Page text:
The Washington
Post
www.washingtonpost.com
EPA to Lower Level for Arsenic
in Water
By Mike Allen
Thursday, April 19, 2001
The Bush administration
said yesterday that it will consider allowing more arsenic in
drinking water than President Bill Clinton would have permitted,
but said the new level will be much lower than is currently allowed.
Christine
Todd Whitman, administrator of the Environmental Protection Agency,
said the new level will be set after a study by the National Academy
of Sciences. She said economic consequences will figure in setting
the new level.
The EPA said
the new rule will be in place 11 months after Clinton's would
have taken effect. Environmentalists accused Bush officials of
stalling.
Last month,
Whitman suspended a Clinton administration regulation -- to be
effective March 23 -- lowering the permissible level of arsenic
in drinking water from 50 parts per billion to 10.
The EPA said
in a news release that Whitman "took this step because of
her concerns that the initial study had been rushed and a more
precise scientific review was required." The administration
came under immediate criticism from Democratic lawmakers and environmentalists.

Dataset extract:
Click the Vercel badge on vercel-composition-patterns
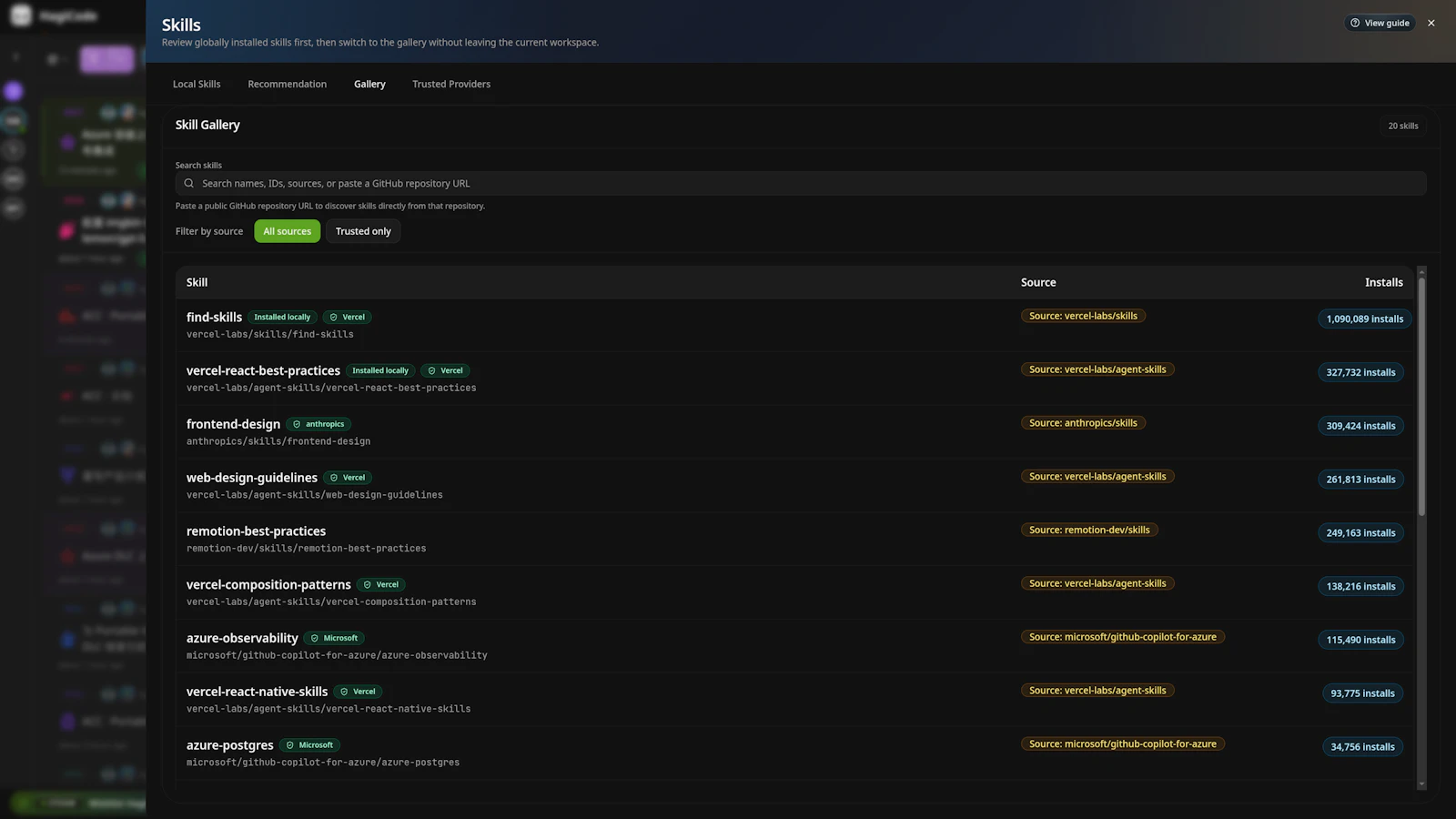Screen dimensions: 1456x819 pyautogui.click(x=381, y=584)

Challenge A:
In the arsenic article, what permissible level of arsenic in drinking water did the suspended Clinton administration regulation set?
Challenge B:
Reproduce the arsenic article word for word from "The Washington" to "is currently allowed.".

Result A:
10 parts per billion, down from 50.

Result B:
The Washington
Post
www.washingtonpost.com
EPA to Lower Level for Arsenic
in Water
By Mike Allen
Thursday, April 19, 2001
The Bush administration
said yesterday that it will consider allowing more arsenic in
drinking water than President Bill Clinton would have permitted,
but said the new level will be much lower than is currently allowed.